Gilmore admitted he had no idea who could have killed Elizabeth Short. He has stated that it is a “murder mystery that will never be solved.” The book is the “true story” of the Black Dahlia. Gilmore’s previous words are rumoured to be the truest about Short that will ever be published but I disagree. It may be that he recounts some facts with preciseness, but his opinion of Short and how she became the killer’s victim border on the inane. He stated he had access to Short’s closed autopsy reports and the reports reveal she had defective genitalia, rendering it impossible for her to have sex. I’ve read that information before and I’ve read many publications that state this statement is false. Miller wrote: The SEVERED book went so far as to state, “STRANGE BLACK DAHLIA MURDER VICTIM WAS NOT A BEAUTIFUL FEMME FATALE, BUT WAS A MAN.” Seriously. Talk about trying to sell a fiction (I’d place Gilbert’s book in that category).

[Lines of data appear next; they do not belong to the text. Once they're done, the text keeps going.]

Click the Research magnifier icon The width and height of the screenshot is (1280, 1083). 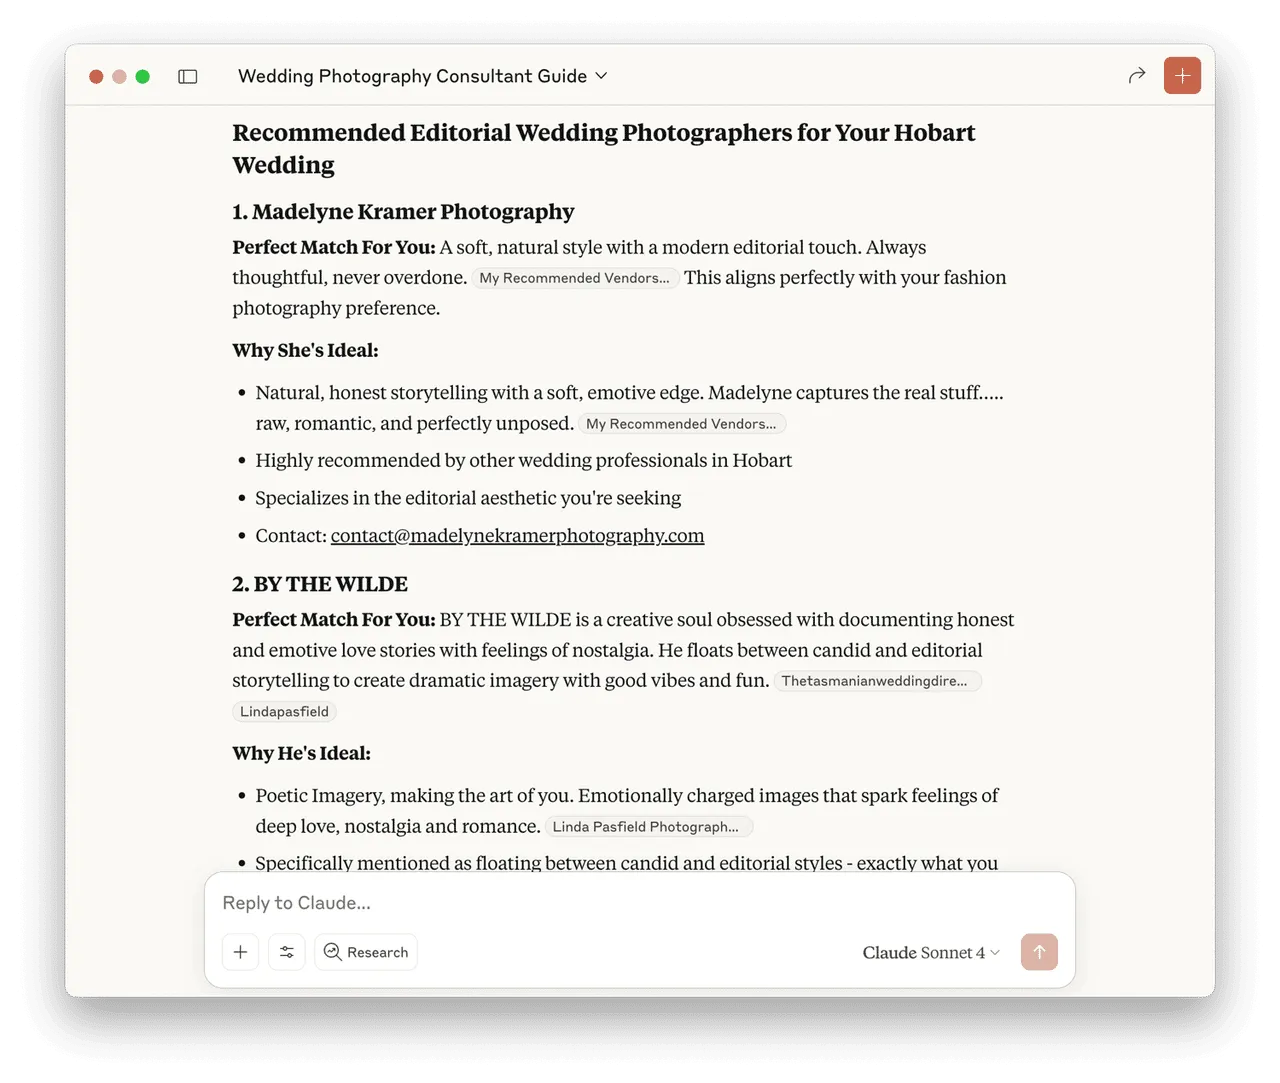point(332,952)
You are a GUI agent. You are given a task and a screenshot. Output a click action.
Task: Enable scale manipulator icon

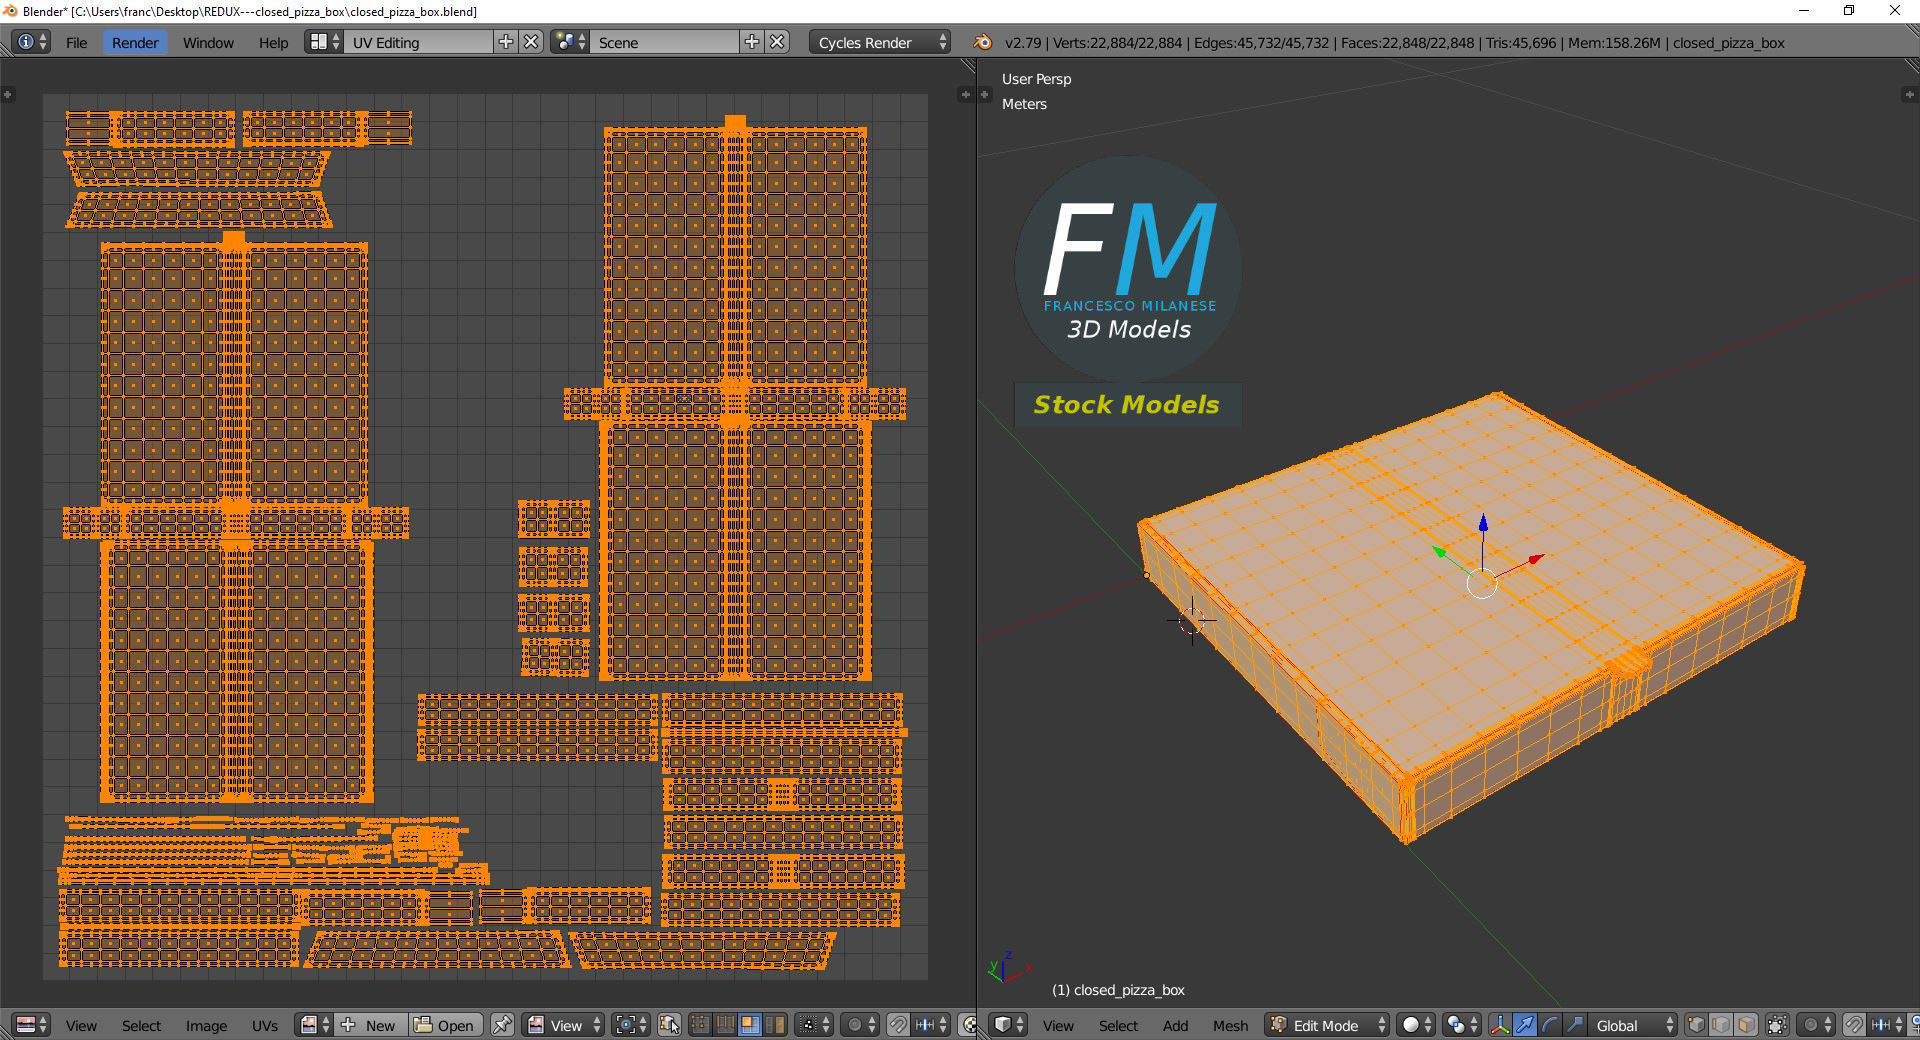point(1574,1025)
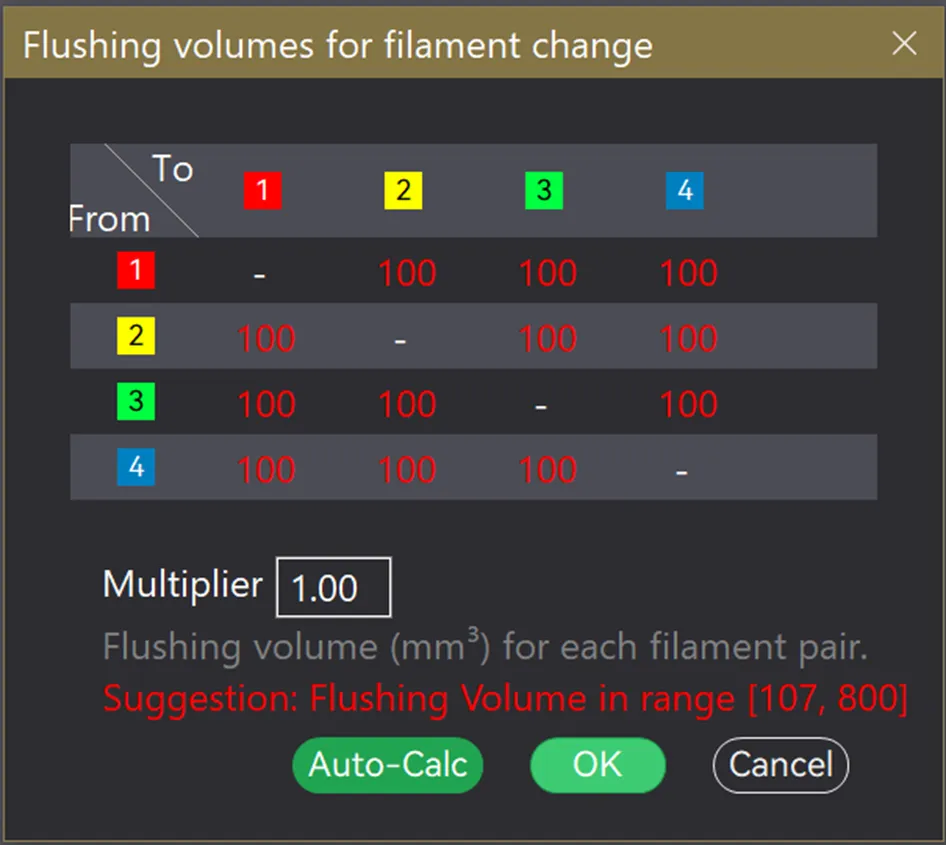Select the blue filament 4 column swatch

(x=685, y=191)
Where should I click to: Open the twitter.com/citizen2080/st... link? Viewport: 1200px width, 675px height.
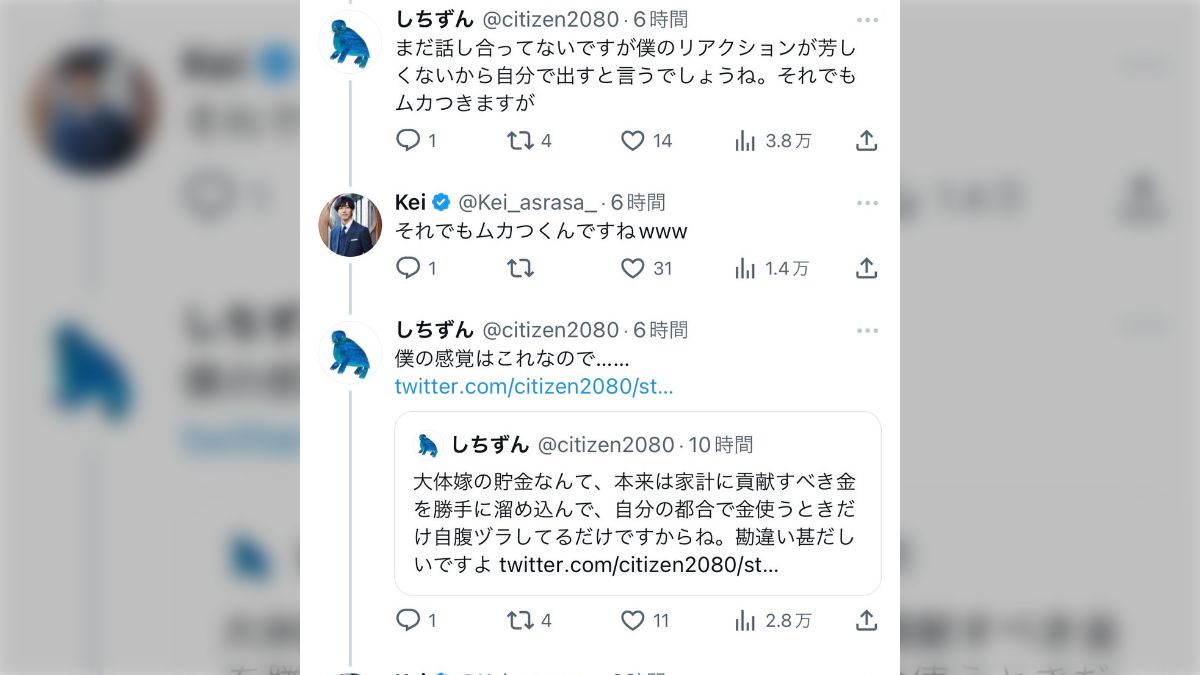534,387

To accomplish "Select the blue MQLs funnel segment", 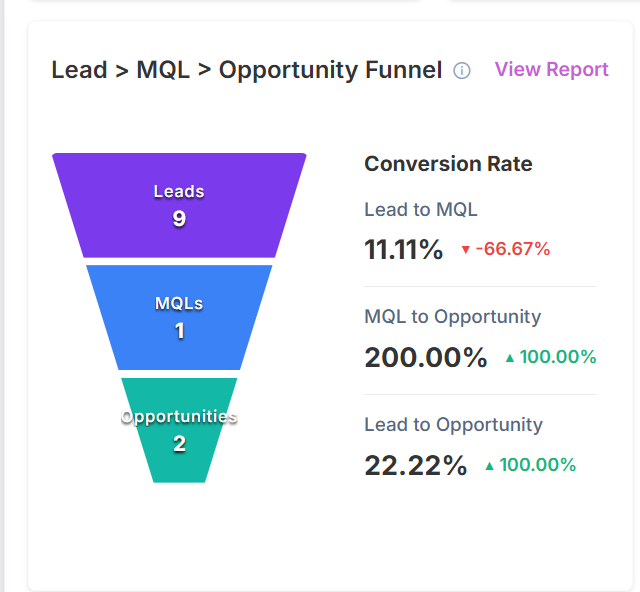I will [x=179, y=318].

He also made many degrading statements about Short in his book, including the label “crippled” (due to her supposedly deformed genitals). But far worse than this, was is his statement that Short helped to orchestrate her own death: “I think [the killer] was there at the right time, at the right place, as if to say, take my hand– the spider and the fly. And I think she was a willing fly. She was willing herself into the crime…”
It seems to me that the killer committed more than enough atrocities against Short. She doesn’t need John Gilbert adding extreme insult to extreme injury. Well, he was an actor himself, one of those Hollywood “types” who clearly cannot be trusted. I would suggest if you read his work you do so with a large grain of salt in mind.